Match Sticks
By Daniel Okoli
()
About this ebook
It came to me then - no, to be fair - in a flash of inspiration when I hit the ground, that the matchstick is an incredibly fragile stick which the frailest of babies could snap in pieces, and when lit a puny huff of breath - or well-aimed fart - could distinguish. It is so impotent till its flame catches on something and then it can set a giant forest on fire. One puny matchstick lit.
I may be weak but that is till my flame is lit.
The words bubbled hotly on my lips, about to spew, when one of his friends suddenly reared towards me menacingly.
This wasn't the time to light that matchstick; this was the time to save the matchstick.

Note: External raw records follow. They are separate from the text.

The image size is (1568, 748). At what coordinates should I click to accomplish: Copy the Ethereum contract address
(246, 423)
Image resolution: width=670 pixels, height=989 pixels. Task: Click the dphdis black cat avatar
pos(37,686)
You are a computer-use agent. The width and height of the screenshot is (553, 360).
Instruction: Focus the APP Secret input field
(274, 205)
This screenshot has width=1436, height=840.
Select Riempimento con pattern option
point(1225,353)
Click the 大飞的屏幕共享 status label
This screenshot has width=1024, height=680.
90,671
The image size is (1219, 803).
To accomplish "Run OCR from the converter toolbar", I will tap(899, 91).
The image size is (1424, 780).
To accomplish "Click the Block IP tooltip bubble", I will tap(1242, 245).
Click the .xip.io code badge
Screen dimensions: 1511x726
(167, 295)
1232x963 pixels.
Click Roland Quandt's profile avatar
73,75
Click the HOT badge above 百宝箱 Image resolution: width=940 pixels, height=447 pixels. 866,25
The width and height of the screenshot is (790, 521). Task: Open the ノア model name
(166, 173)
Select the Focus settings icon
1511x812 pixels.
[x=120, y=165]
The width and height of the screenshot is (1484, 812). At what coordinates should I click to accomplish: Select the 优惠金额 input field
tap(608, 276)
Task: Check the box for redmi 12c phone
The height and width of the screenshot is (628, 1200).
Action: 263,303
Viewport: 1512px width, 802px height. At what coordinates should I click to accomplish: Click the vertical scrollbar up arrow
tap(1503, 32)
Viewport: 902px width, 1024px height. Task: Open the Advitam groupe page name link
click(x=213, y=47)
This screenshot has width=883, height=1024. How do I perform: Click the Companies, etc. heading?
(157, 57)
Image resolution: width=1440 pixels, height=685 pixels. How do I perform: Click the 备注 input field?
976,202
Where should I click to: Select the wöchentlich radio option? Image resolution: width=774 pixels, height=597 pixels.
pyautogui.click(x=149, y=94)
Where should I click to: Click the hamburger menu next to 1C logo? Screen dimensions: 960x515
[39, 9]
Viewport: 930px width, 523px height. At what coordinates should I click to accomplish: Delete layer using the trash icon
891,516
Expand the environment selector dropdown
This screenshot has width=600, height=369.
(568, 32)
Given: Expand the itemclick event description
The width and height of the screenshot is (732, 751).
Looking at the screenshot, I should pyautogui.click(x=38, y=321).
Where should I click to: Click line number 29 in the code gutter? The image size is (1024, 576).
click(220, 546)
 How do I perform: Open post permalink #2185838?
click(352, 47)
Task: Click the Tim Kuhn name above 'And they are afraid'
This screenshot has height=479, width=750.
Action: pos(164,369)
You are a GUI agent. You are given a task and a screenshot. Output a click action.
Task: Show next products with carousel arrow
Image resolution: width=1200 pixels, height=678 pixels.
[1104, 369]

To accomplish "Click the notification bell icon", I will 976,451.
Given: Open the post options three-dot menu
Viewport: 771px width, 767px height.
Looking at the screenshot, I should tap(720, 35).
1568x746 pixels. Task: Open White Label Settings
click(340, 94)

There is no shame in fleeing battle courageously; it is called a brave retreat if it serves to better equip the fighter with more fire for another day of battle.
I turned and ran.
A group of friends decide to abduct a gang leader in revenge for an idea stolen from them - with crazy unpredictable consequences..
Daniel Okoli
Daniel C Okoli was born in the U.K. Matchsticks is his first full length work of fiction. His other works, mainly short fiction, are often described as ‘deep, intense and gripping’. His short fiction appears frequently on Naija Stories website and his blog OhJustStories. He is currently with his wife in the U.K.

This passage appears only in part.